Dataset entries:
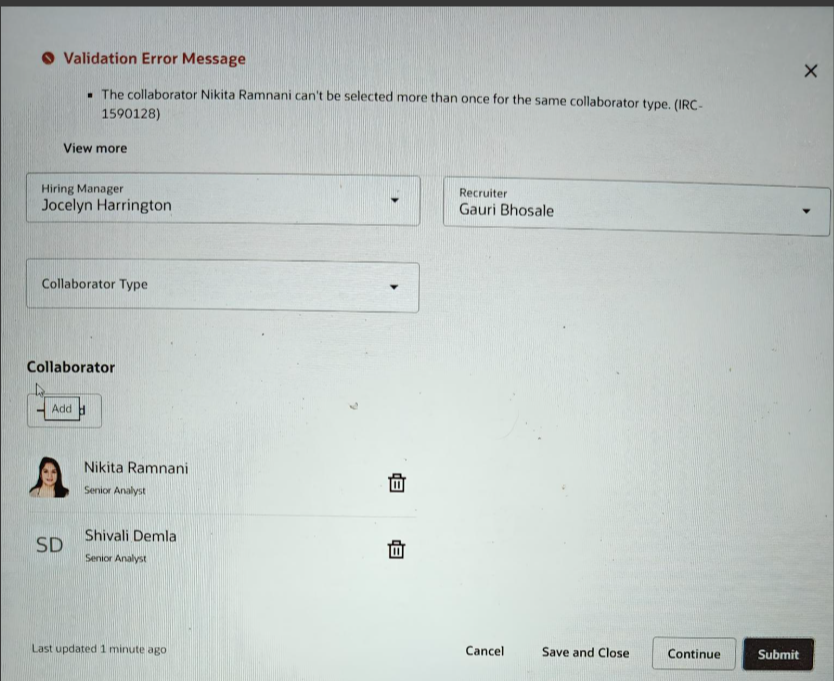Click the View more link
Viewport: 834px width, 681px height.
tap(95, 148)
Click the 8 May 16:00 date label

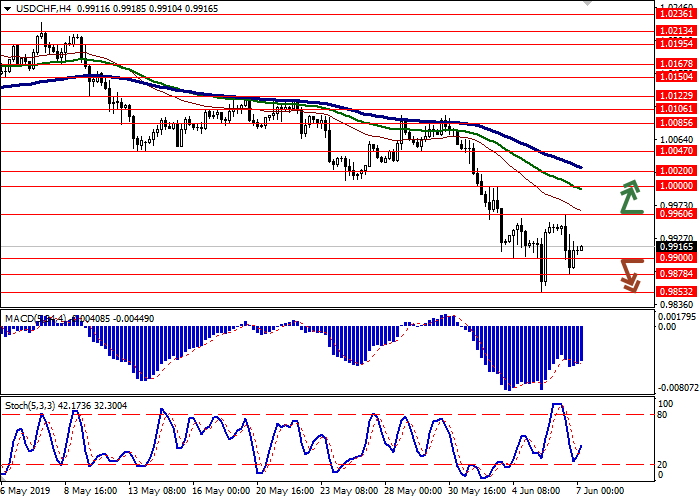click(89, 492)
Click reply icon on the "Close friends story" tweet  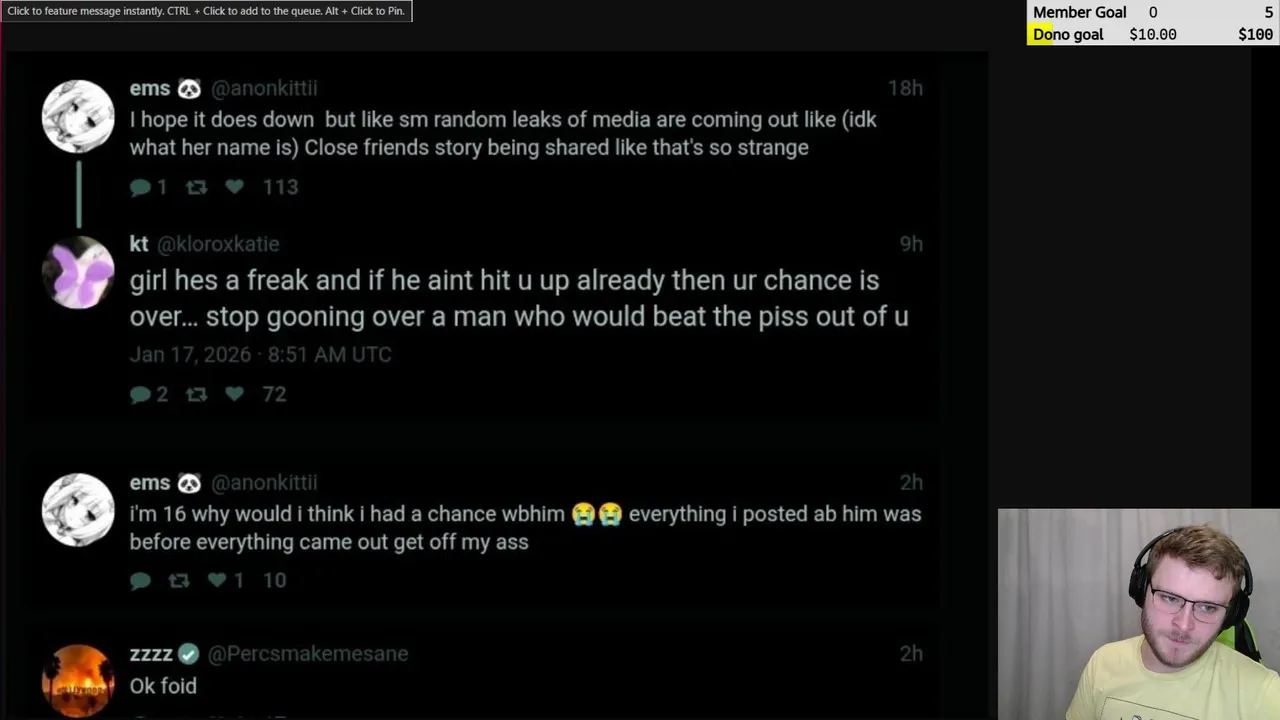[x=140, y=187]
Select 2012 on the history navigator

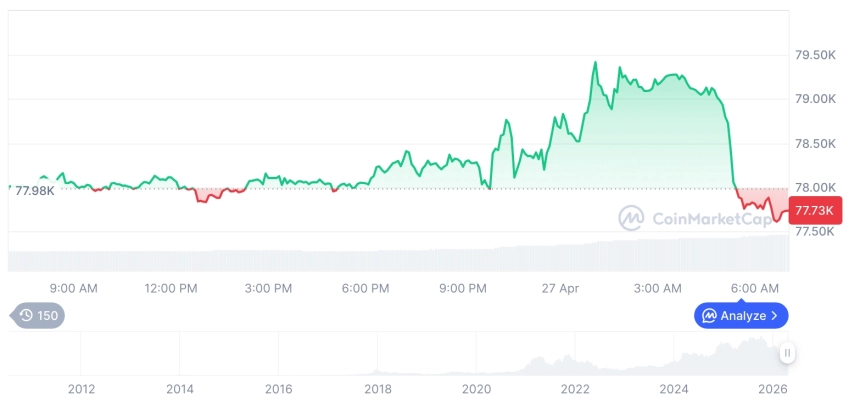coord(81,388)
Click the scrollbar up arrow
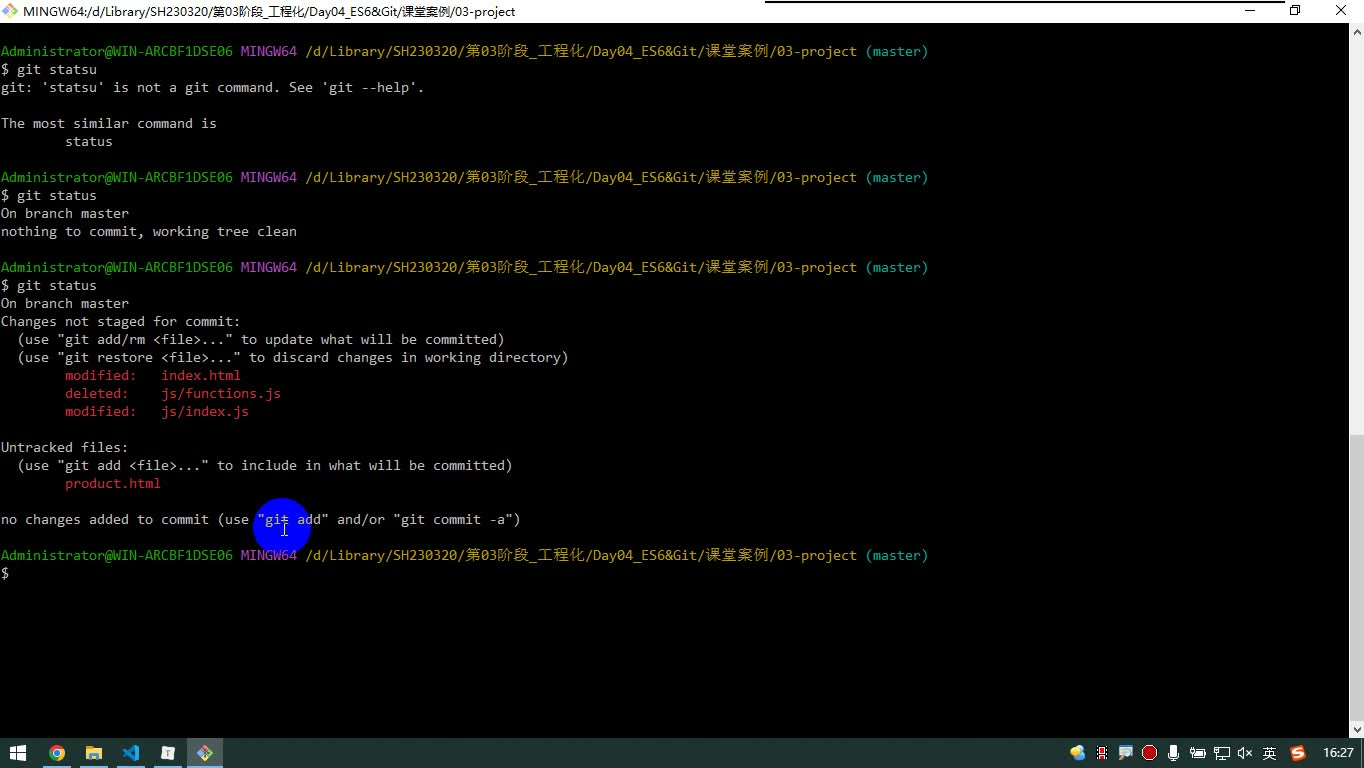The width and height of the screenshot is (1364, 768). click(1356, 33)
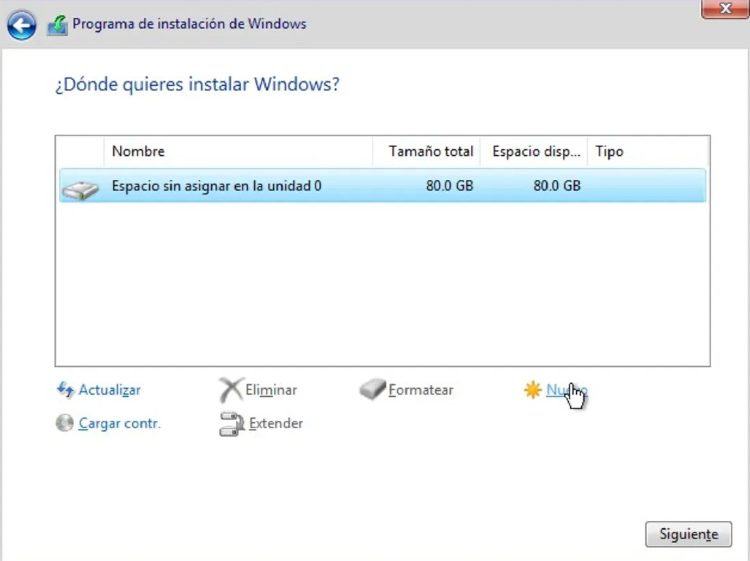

▸ **WORK TO BE COMPLETED**:
Set out, exactly as given, the line that contains "Select 2012 on the history navigator" along with each line after it through the end of the records above; omit the pictures.

▸ **EXERCISE SOLUTION**:
Select 2012 on the history navigator

coord(81,388)
Click the scrollbar up arrow
The width and height of the screenshot is (1364, 768). click(1356, 33)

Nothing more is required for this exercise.